Note 6. Other Assets
The following accounts make up the Balance Sheet line "Other Assets"
Notes Receivable $365,000
Deposit on Acquisition Candidate 100,000
Legal fees paid for pending acquisitions 72,000
Accounting fees paid for pending acquisitions 27,000
Advertising & Marketing Supplies 23,000
Security Deposits and other 13,313
--------
Total $600,313
3
<PAGE> 4
ITEM 2. MANAGEMENT'S DISCUSSION AND ANALYSIS OR PLAN OF OPERATION
INTRODUCTORY STATEMENT
The Private Securities Litigation Reform Act provides a "safe harbor"
for forward-looking statements. Certain statements included in this form 10-QSB
are forward looking and are based on the Company's current expectations and are
subject to a number of risks and uncertainties, including, but not limited to,
economic, competitive, and governmental factors affecting the Company's
operations, markets, and products, and other factors discussed in the Company's
filing w/the SEC, that could cause actual results to differ significantly from
results expressed or implied in any forward-looking statements made by, or on
behalf of, the Company. The Company assumes no obligation to update any
forward-looking statements contained herein or that may be made from time to
time by, or on behalf of, the Company.
On January 29, 1999 the Company acquired all of the outstanding and issued
Capital Stock of Capital Funding of South Florida, Inc. (CFSF) for $300,000 and
the issuance of 237,664 shares of the Company's Common Stock.
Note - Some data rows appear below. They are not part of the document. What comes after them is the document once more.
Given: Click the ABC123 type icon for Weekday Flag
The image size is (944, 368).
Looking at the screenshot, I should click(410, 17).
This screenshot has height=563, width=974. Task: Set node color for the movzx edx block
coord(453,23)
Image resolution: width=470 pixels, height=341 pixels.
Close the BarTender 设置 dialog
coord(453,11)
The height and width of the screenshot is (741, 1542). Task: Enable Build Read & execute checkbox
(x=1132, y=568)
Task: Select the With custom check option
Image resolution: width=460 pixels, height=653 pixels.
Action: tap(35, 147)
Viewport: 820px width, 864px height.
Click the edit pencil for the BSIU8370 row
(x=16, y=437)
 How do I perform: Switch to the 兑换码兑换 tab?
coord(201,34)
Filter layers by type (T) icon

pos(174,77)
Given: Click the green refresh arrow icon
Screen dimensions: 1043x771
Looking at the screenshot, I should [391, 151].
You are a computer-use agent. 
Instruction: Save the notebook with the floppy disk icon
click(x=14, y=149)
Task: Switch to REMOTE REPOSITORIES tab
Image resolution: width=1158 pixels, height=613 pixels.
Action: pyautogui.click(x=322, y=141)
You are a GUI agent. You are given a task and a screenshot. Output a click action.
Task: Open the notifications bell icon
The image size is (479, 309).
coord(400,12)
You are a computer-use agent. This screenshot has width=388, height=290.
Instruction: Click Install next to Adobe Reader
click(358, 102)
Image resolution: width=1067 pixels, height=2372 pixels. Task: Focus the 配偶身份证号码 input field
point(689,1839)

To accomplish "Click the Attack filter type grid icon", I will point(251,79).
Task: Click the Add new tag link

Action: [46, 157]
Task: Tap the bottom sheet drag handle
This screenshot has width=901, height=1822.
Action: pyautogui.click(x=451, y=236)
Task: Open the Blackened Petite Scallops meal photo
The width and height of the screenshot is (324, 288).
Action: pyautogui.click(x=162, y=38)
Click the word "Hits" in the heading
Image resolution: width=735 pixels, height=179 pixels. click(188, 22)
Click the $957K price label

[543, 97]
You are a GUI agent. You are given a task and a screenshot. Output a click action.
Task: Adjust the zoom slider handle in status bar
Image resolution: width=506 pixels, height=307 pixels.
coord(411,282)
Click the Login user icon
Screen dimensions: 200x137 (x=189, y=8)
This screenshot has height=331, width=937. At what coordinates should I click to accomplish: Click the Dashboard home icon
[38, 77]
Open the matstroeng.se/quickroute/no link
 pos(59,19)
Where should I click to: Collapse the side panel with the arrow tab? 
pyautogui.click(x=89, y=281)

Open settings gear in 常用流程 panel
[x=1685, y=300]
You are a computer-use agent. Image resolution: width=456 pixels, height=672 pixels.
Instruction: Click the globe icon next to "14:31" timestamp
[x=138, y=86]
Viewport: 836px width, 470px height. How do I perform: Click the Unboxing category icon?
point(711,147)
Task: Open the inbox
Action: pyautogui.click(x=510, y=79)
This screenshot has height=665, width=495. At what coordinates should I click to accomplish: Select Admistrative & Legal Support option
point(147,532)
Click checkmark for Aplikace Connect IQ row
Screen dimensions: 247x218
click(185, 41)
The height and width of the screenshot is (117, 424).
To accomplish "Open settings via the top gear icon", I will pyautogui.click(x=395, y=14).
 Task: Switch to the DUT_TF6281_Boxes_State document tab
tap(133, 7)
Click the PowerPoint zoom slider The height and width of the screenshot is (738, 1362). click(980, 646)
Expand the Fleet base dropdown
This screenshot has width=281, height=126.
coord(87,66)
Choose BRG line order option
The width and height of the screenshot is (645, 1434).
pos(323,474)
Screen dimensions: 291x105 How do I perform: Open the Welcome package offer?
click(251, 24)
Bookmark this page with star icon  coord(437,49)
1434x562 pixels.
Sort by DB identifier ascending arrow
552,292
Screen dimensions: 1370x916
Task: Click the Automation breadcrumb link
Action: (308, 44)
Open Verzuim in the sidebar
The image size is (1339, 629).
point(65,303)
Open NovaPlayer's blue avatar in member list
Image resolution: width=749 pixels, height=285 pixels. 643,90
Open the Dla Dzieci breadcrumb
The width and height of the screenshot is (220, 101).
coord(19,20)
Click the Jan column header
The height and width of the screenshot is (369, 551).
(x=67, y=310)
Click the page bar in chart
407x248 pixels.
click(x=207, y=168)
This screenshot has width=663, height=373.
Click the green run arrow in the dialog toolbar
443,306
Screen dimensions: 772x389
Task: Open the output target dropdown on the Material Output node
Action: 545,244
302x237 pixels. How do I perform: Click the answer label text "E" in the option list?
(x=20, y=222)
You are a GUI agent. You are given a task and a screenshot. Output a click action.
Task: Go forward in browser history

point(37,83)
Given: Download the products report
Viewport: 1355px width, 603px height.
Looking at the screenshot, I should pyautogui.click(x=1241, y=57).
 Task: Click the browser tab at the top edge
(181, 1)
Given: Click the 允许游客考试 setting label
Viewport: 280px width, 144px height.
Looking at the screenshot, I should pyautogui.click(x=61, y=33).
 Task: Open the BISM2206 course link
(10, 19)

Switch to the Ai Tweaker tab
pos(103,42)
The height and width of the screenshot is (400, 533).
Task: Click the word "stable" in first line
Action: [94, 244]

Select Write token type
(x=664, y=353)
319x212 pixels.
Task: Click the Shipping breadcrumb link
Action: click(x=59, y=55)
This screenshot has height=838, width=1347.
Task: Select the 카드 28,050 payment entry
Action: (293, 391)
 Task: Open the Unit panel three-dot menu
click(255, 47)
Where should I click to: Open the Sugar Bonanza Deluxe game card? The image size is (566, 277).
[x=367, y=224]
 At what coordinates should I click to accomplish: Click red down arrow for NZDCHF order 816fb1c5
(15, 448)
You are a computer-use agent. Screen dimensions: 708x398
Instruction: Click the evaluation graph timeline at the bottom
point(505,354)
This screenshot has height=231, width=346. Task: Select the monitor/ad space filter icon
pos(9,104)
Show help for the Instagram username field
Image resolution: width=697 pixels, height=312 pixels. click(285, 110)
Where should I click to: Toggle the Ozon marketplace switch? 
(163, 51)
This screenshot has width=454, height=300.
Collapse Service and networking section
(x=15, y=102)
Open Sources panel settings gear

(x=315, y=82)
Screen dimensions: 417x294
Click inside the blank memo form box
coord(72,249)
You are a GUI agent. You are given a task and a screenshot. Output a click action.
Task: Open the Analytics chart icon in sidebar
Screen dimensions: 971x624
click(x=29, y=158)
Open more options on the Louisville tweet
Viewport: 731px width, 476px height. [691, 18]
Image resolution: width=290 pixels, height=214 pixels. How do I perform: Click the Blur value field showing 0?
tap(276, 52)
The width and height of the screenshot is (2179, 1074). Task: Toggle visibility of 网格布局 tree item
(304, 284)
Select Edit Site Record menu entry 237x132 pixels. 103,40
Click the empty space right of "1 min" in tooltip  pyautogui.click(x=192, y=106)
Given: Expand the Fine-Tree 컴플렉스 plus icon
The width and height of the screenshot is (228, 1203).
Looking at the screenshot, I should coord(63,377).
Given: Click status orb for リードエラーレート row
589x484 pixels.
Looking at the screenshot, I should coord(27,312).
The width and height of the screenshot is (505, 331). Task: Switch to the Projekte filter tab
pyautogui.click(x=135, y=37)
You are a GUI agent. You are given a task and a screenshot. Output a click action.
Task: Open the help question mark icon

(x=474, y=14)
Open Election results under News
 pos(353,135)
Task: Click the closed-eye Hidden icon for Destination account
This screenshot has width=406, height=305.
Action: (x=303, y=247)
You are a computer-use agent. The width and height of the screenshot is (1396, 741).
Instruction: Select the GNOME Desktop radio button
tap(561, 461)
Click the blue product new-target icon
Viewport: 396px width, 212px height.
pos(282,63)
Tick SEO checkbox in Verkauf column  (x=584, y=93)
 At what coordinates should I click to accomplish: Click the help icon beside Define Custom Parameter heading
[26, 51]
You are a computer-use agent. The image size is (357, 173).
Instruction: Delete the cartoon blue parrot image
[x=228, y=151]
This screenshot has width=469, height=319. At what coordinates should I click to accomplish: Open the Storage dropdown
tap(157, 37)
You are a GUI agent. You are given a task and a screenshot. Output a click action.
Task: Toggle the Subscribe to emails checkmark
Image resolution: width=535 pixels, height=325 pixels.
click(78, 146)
In addition, on
August 18, 1999 the Company acquired all of the outstanding and issued Capital
Stock of Jupiter Mortgage Corporation (Jupiter) for $500,000 and the issuance
of 360,750 shares of the Company's Common Stock.
On April 16, 1999 the Company filed a form 10-SB with the SEC, which the
Company has subsequently amended.
RESULTS OF OPERATIONS
Revenues for the three-month period ending June 30, 1999 increased to
$1,010,756 from $205,219 for the three-month period ending June 30, 1998.
Revenues for the six months ending June 30, 1999 increased to $1,970,688 from
$365,010 for the six months ended June 30, 1998. This growth in revenues was
primarily attributable to the contributions of the Dow and Capital
subsidiaries, whose results were not part of AMSE's 1998 results.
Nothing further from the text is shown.